The Blackberry curve 8300

The phone du jour was the BlackBerry Curve with lots of buttons for rapid emailing.
The phone du jour was the BlackBerry Curve with lots of buttons for rapid emailing.

Twas the year 2005 . We were watching Batman Begins, Children of Men, Wedding Crashers and as much of King Kong as we could stay awake for. The phone du jour was the BlackBerry Curve. Lots of buttons for rapid emailing. The first phone to properly work online. Everyone was Blackberry messaging each other for free. RIM were doing the job. But the era of the iPhone was coming. By 2008 the clown car parade of vastly different looking phones was over.
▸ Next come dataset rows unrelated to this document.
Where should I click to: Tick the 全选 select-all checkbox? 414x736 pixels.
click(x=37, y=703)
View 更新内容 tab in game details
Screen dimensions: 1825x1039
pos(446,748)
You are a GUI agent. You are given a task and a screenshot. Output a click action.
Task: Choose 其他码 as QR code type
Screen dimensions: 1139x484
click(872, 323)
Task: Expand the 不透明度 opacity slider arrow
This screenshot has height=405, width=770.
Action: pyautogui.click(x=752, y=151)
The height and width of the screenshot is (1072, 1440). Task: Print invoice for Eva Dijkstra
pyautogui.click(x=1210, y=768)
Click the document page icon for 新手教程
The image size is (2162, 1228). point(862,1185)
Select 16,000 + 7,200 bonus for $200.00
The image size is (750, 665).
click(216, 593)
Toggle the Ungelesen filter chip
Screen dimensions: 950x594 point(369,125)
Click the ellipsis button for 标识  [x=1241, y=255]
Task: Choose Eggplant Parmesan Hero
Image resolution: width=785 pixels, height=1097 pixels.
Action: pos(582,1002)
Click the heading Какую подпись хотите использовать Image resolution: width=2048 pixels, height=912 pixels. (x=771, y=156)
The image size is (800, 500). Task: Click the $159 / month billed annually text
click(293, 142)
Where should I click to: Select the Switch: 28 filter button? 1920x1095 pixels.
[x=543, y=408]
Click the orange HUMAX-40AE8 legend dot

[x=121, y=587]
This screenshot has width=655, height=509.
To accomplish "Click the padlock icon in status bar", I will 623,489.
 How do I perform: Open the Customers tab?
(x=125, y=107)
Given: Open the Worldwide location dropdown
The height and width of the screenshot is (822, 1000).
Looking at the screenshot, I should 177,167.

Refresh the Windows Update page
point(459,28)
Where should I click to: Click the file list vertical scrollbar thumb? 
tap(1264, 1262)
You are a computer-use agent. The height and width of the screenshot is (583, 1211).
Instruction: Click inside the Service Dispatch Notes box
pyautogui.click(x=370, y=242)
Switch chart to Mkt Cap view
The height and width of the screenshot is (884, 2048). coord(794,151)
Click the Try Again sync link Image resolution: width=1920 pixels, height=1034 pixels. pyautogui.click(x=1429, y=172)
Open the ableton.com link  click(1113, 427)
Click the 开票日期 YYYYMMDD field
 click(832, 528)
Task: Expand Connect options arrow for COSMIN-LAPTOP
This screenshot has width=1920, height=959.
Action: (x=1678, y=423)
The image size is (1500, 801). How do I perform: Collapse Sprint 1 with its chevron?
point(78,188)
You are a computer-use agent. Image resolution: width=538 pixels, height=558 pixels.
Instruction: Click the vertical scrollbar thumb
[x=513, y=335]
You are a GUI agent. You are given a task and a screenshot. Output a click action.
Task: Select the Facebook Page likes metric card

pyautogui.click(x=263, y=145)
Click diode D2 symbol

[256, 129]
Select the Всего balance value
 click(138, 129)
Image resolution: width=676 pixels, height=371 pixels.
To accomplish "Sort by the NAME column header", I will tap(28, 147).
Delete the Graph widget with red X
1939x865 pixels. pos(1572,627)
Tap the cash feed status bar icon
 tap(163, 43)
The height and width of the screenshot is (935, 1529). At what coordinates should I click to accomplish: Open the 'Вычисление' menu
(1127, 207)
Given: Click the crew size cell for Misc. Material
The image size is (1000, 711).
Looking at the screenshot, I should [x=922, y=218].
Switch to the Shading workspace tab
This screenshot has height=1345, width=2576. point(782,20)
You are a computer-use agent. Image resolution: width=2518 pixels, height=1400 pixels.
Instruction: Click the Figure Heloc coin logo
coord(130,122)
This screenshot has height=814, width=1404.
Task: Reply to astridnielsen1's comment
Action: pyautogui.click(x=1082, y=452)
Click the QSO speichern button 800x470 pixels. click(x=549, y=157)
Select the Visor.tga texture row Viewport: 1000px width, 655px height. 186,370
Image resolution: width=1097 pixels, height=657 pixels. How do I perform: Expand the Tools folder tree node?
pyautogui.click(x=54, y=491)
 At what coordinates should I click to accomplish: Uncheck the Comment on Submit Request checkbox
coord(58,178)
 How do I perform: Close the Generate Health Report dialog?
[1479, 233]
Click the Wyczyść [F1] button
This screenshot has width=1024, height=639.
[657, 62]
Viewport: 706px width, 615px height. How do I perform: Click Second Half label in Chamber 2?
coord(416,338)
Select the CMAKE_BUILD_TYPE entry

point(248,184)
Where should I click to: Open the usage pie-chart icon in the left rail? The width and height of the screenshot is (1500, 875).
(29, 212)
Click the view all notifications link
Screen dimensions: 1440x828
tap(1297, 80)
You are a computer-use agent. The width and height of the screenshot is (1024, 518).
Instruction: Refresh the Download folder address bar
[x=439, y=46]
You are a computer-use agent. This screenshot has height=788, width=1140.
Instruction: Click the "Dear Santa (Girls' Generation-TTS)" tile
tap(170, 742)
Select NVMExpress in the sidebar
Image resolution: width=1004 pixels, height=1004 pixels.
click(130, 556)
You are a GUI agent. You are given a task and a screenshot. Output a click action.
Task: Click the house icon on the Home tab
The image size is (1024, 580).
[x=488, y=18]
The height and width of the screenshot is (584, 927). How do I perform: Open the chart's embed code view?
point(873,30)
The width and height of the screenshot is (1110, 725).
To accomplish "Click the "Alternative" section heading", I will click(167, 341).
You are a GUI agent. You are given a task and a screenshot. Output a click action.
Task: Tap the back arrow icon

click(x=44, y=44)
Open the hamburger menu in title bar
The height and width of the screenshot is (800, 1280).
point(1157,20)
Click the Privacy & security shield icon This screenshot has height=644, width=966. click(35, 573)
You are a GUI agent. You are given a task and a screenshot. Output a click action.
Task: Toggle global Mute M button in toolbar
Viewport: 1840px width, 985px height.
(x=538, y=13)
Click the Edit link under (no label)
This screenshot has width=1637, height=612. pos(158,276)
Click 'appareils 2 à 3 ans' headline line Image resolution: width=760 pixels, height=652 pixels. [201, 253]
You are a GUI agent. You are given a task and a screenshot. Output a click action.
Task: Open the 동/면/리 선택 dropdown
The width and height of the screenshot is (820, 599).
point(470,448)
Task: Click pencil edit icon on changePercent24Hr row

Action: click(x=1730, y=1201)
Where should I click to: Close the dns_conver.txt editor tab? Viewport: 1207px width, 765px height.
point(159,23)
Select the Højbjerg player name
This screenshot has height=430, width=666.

For better or worse its been slight variations on the black mirror ever since.

The American author Dave Eggers said, "Books have a unique way of stopping time in a particular moment and saying: Let's not forget this."

He could have swapped "books" with "cellphones" and still had something. Equally, Gandalf could have said, "It is not for us to decide which cellphones we get. All we have to decide is what to do with the cellphones that are given us."

Or as my late grandmother's favourite TV show didn't say, "Like sand through the hourglass so are the cellphones of our lives."

One Touch Easy, 3210, RAZR, Blackberry and the taco. I will never forget ye.